== Task requirements ==
Rewrite the passage of the AIDL text that begins with "current situation" and ends with "as designing pattern.", switching "controller" to "component".

━━━━━ Text ━━━━━

Analysis on AIDL for Android

current situation

Field of use

AIDL is not used frequently. There may be two reasons existing. First, the AIDL program can not be developed easily lik java program. Second, We just needn't use AIDL, in other words, we can write other simple program insteadly. 

Analysis of ViewPager

Desc of ViewPager

AIDL(Android Interface definition language), is not a controller, but a language, and you can say it as designing pattern.

AIDL is similar to other IDLs you might have worked with. It allows you to define the programming interface that both the client and service agree upon in order to communicate with each other using interprocess communication (IPC). On Android, one process cannot normally access the memory of another process. So to talk, they need to decompose their objects into primitives that the operating system can understand, and marshall the objects across that boundary for you. The code to do that marshalling is tedious to write, so Android handles it for you with AIDL.

Using AIDL is necessary only if you allow clients from different applications to access your service for IPC and want to handle multithreading in your service. If you do not need to perform concurrent IPC across different applications, you should create your interface by implementing a Binder or, if you want to perform IPC, but do not need to handle multithreading, implement your interface using a Messenger. Regardless, be sure that you understand Bound Services before implementing an AIDL.

━━━━━ Data for review ━━━━━

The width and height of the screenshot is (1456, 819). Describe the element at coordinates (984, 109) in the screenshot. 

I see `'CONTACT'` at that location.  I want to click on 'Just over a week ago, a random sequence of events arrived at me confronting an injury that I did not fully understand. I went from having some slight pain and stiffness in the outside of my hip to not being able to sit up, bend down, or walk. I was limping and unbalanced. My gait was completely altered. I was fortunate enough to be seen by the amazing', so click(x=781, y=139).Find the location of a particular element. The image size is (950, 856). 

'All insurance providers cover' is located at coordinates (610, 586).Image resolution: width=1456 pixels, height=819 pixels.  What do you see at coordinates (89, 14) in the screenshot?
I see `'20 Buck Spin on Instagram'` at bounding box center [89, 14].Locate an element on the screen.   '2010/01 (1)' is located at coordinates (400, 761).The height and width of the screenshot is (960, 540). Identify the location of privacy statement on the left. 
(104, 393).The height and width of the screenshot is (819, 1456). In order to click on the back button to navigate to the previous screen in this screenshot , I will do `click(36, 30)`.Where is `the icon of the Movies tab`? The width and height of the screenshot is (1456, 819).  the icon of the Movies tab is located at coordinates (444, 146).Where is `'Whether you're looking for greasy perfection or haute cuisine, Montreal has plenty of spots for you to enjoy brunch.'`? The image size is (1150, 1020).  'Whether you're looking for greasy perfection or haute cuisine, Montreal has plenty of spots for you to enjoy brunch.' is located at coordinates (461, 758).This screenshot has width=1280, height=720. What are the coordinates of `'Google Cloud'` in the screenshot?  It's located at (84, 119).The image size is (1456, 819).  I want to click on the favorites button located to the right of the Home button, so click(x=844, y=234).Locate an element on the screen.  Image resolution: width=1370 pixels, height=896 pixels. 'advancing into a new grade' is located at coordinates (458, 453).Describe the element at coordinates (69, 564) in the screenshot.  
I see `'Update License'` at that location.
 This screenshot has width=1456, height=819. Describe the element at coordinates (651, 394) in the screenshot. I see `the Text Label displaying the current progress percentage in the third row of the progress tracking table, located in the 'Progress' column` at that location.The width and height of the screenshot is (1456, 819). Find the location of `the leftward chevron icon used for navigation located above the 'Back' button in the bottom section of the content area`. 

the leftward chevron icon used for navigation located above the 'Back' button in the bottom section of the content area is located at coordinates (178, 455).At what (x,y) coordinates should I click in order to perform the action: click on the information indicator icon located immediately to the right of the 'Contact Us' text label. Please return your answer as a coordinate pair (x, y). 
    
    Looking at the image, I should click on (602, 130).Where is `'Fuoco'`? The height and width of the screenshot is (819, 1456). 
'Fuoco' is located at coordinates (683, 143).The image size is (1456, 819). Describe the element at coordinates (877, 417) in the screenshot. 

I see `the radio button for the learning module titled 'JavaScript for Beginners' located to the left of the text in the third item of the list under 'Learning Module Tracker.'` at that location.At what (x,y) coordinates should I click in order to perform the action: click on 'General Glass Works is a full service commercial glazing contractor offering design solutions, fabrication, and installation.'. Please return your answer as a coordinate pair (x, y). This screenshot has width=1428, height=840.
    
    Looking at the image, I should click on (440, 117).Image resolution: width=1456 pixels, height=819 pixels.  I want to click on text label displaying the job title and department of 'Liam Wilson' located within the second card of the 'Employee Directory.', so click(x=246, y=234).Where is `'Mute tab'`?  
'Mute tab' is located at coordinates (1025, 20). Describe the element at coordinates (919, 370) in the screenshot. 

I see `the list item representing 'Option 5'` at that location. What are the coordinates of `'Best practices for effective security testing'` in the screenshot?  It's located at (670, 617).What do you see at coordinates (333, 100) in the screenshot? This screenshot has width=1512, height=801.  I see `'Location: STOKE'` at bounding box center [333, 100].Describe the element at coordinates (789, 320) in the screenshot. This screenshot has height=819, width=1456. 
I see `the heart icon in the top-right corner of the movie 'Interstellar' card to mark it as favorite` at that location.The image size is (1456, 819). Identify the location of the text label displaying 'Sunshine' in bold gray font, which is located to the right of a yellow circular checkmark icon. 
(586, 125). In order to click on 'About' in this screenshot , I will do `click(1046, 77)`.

━━━━━

== Solution to this exercise ==
current situation

Field of use

AIDL is not used frequently. There may be two reasons existing. First, the AIDL program can not be developed easily lik java program. Second, We just needn't use AIDL, in other words, we can write other simple program insteadly. 

Analysis of ViewPager

Desc of ViewPager

AIDL(Android Interface definition language), is not a component, but a language, and you can say it as designing pattern.